Member of the KwaZulu-Natal Provincial Legislature
- Incumbent
- Assumed office 26 February 2021

Personal details
- Citizenship: South Africa
- Party: African National Congress

= Phumlile Zulu =

South African politician

Rejoice Zibuyisile Phumlile Zulu is a South African politician who has represented the African National Congress (ANC) in the KwaZulu-Natal Provincial Legislature since February 2021. She was formerly a local councillor and Speaker in KwaDukuza Local Municipality between 2016 and 2021. She was the ANC's mayoral candidate for KwaDukuza in 2019 and 2020 but was blocked from the mayoral office by members of her own party.

== Early life and career ==
Zulu matriculated in 2005 and began work as an HIV/AIDS coordinator. She subsequently worked for ten years in the KwaDukuza District Municipality as the municipality's youth development officer. She was a member of the ANC and was elected to the Provincial Executive Committee of the party's KwaZulu-Natal branch in 2015.

== KwaDukuza Speaker ==
In the 2016 local government elections, Zulu was elected to represent the ANC as a councillor in the KwaDukuza municipal council, and in August she was elected as the council's Speaker, serving under longstanding Mayor Ricardo Mthembu. Mthembu resigned from the mayoral office after the 2019 general election and the provincial leadership of the ANC selected Zulu as the party's candidate to replace him. However, Zulu's opponents inside her party repeatedly defied the ANC's instruction to elect Zulu as mayor; members of the ANC caucus in the council boycotted several council meetings in order to render them inquorate so that the mayoral vote could not proceed. In October 2020 the ANC abandoned its attempt to have Zulu elected and Dolly Govender, KwaDukuza's Deputy Mayor, was sworn in as Mayor instead.
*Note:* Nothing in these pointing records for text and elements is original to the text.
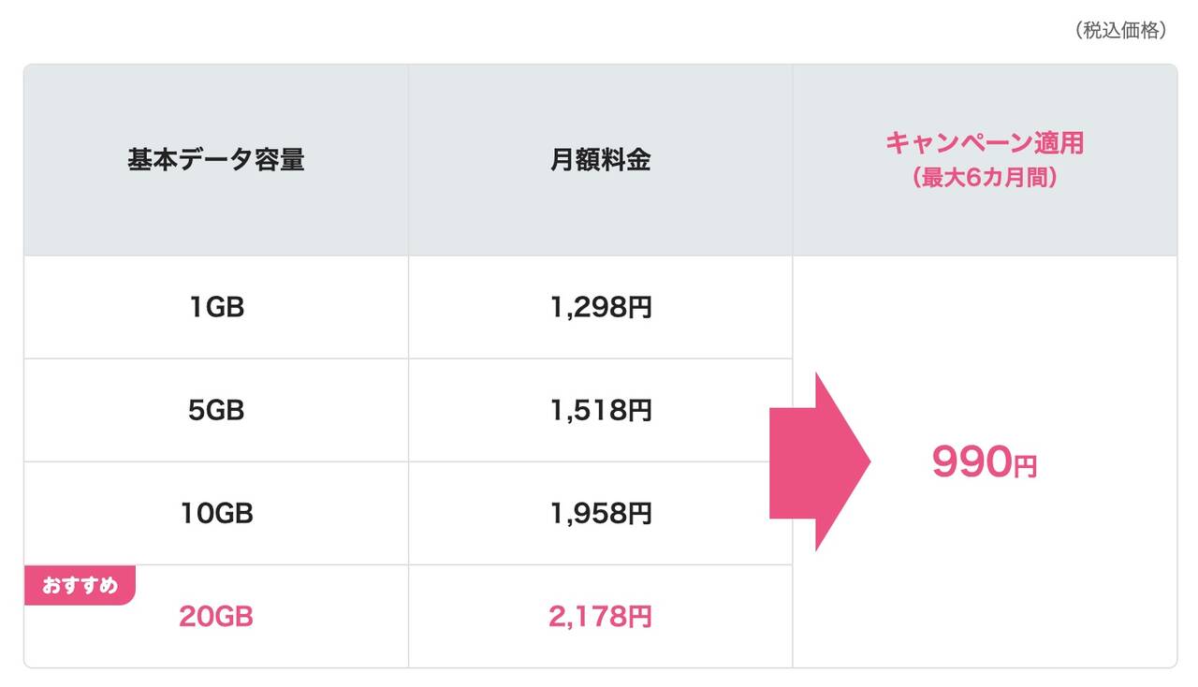Select the 5GB data capacity cell
The image size is (1198, 687).
(x=216, y=410)
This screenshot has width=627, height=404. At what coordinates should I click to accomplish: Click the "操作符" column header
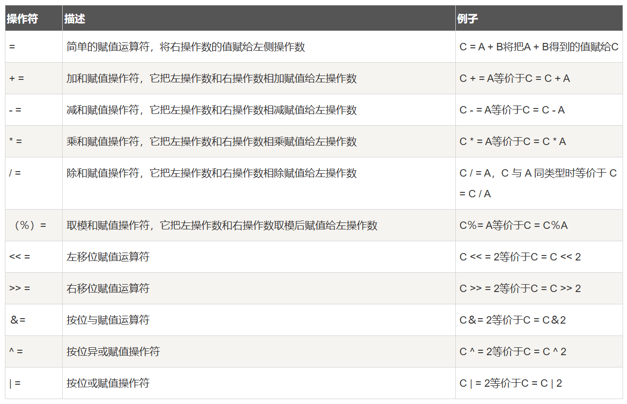[22, 19]
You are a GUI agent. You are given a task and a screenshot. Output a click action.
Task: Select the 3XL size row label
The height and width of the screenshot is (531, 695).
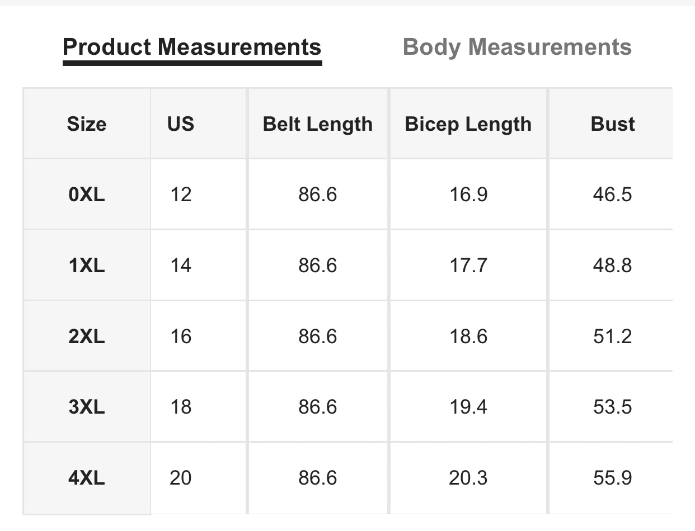point(86,407)
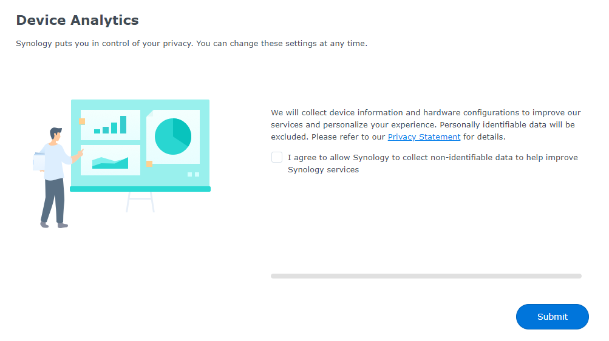The width and height of the screenshot is (609, 341).
Task: Click the two small white squares on the board
Action: point(193,175)
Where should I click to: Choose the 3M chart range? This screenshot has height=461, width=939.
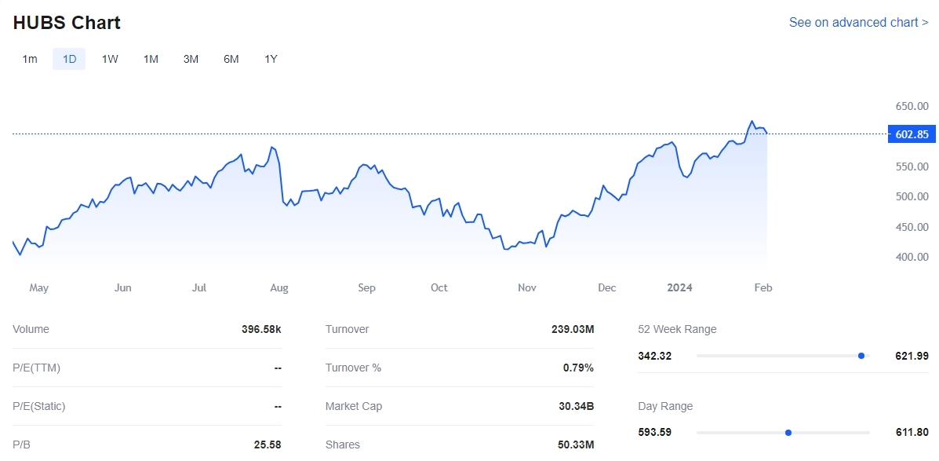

== Provincial legislature ==
During the 2019 general election, Zulu had stood as a candidate for election to the KwaZulu-Natal Provincial Legislature, but she had been ranked 53rd on the ANC's provincial party list and had not initially secured election to a seat. In early 2021, however, the ANC announced that she would leave the KwaDukuza council to fill a casual vacancy in the provincial legislature. She was sworn in on 26 February.